I would really appreciate it if you could help advertise it. I am aiming to a good variety of presentations. So far, I have contributions from acoustic surveillance, finance, reproducible research software, and instagram like prediction. I have two keynotes already.....
....
Bob mentioned that impotant topic when he visited the Paris Machine Learning a few months ago. This is a fundamental question in Machine Learning these days. From the page:
HORSE 2016
On “Horses” and “Potemkin Villages” in Applied Machine Learning
Research workshop, QMUL, London
Monday 19 September 2016
Location TBD
Have you uncovered a “horse” in your domain?* Or perhaps discovered a “Potemkin village”?†
CALL FOR CONTRIBUTIONS
We invite presentations for this free one-day workshop (with free coffee & nibbles and a free lunch), which will explore issues surrounding “horses” and “Potemkin villages” in applied machine learning. One of the most famous “horses” is the “tank detector” of early neural networks research (https://neil.fraser.name/writing/tank): after great puzzlement over its success, the system was found to just be detecting sky conditions, which happened to be confounded with the ground truth. Humans can be “horses” as well, e.g., magicians and psychics. In contrast, machine learning does not deceive on purpose, but only makes do with what little information it is fed about a problem domain. The onus is thus on a researcher to demonstrate the sanity of the resulting model; but too often it seems evaluation of applied machine learning ends with a report of the number of correct answers produced by a system, and not with uncovering how a system is producing right or wrong answers in the first place.
The day will feature two keynote lectures — and free coffee & nibbles and a free lunch — but we are looking for contributions to the day in the form of 20-minute talk/discussions about all things “horse” and "Potemkin village." We seek presentations from both academia and industry. Some of the deeper questions we hope to explore during the day are:
- How can one know what their machine learnings have learned?
- How does one know if and when the internal model of a system are “sane”, or “sane enough”?
- Is a “general" model a “sane" model?
- When is a “horse" just overfitting?
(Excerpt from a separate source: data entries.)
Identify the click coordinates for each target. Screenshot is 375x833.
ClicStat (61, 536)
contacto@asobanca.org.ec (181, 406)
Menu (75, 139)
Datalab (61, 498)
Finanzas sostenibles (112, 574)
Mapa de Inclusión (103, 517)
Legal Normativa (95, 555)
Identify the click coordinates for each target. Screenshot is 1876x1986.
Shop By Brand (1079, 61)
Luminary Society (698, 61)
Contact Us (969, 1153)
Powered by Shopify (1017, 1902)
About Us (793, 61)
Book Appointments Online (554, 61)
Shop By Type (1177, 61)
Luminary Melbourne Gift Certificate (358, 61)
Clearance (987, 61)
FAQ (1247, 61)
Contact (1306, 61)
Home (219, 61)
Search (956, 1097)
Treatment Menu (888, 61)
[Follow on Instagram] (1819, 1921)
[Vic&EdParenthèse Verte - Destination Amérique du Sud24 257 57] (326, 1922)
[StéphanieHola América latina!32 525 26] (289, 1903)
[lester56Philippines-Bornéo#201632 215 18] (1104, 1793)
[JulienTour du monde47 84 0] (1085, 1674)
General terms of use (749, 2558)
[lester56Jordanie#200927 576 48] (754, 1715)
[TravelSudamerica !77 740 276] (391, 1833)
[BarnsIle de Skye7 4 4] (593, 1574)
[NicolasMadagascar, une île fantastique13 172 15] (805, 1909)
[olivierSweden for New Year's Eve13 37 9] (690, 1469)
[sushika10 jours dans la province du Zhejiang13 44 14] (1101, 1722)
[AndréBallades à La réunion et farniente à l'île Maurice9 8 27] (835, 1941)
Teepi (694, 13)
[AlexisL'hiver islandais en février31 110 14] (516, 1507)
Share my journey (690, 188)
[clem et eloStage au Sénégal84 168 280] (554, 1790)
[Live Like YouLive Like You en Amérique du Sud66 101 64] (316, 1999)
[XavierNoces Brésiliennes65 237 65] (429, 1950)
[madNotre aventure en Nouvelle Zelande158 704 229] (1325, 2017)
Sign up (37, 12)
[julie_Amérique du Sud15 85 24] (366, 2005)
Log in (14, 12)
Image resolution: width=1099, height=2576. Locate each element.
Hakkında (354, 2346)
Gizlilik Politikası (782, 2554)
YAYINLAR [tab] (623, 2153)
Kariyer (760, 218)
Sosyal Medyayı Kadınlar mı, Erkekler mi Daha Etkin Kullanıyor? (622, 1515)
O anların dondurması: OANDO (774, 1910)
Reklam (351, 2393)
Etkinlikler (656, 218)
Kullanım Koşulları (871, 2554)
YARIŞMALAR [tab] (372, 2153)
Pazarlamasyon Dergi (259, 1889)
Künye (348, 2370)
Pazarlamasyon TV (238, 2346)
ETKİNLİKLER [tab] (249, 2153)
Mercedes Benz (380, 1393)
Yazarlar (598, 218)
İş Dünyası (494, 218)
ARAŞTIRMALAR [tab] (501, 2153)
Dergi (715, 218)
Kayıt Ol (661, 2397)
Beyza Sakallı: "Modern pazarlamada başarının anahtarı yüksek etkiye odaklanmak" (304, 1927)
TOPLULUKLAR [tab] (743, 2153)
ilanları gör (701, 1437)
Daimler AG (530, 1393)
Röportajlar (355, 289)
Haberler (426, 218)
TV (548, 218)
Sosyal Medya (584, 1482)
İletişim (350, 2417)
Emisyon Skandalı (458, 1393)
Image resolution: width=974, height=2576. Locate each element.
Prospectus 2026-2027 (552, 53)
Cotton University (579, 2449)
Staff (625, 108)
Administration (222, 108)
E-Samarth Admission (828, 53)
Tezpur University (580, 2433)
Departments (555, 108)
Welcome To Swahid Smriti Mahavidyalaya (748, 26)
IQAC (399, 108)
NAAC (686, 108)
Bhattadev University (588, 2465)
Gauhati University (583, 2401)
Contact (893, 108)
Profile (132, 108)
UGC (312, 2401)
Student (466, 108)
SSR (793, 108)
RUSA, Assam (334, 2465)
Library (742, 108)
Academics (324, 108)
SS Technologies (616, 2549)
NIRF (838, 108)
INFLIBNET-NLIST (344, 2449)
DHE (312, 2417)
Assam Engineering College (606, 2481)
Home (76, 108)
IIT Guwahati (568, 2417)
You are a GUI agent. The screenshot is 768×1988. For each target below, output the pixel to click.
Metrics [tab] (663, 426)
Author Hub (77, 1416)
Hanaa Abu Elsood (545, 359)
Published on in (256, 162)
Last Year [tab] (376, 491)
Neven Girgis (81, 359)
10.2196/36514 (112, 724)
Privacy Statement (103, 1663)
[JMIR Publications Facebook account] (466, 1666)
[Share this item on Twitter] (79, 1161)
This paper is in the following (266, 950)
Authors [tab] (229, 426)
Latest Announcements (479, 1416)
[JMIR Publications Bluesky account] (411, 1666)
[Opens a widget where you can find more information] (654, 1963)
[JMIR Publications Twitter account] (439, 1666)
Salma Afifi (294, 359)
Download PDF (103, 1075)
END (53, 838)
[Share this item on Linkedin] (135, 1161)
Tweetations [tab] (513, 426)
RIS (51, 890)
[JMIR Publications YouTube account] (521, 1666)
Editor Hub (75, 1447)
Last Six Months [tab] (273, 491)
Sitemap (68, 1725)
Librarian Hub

When is it not?
- When is it important to avoid “horses”? When is it not important?
- How can one detect a “horse” before sending it out into the real world?
- How can one make machine learning robust to “horses”?
- Are “horses” more harmful to academia or to industry?
- Is the pressure to publish fundamentally at odds with detecting “horses”?
Please submit your proposals (one page max, or two pages if you have nice figures) by July 1, 2016 to b.sturm@qmul.ac.uk, subject line: “On ‘horses', in memoriam Alan Young (1919-2016)”. Notification will be made July 7, 2016. Registration (free) will then be opened soon after.
FUNDING:
This event is funded with support from the EPSRC through the Platform Grant on Digital Music (EP/K009559/1), and is co-organised with the QMUL Applied Machine Learning Lab and Machine Listening Lab.
* “As an intentional nod to Clever Hans, a 'horse' is just a system that is not actually addressing the problem it appears to be solving.” (B. L. Sturm, “A simple method to determine if a music information retrieval system is a 'horse',” IEEE Trans. Multimedia 16(6):1636–1644, 2014.)
† “[Our] results suggest that classifiers based on modern machine learning techniques ... are not learning the true underlying concepts that determine the correct output label. Instead, these algorithms have built a Potemkin village.” (I. J. Goodfellow, J. Shlens, and C. Szegedy, “Explaining and harnessing adversarial examples,” in Proc. ICLR, 2015.)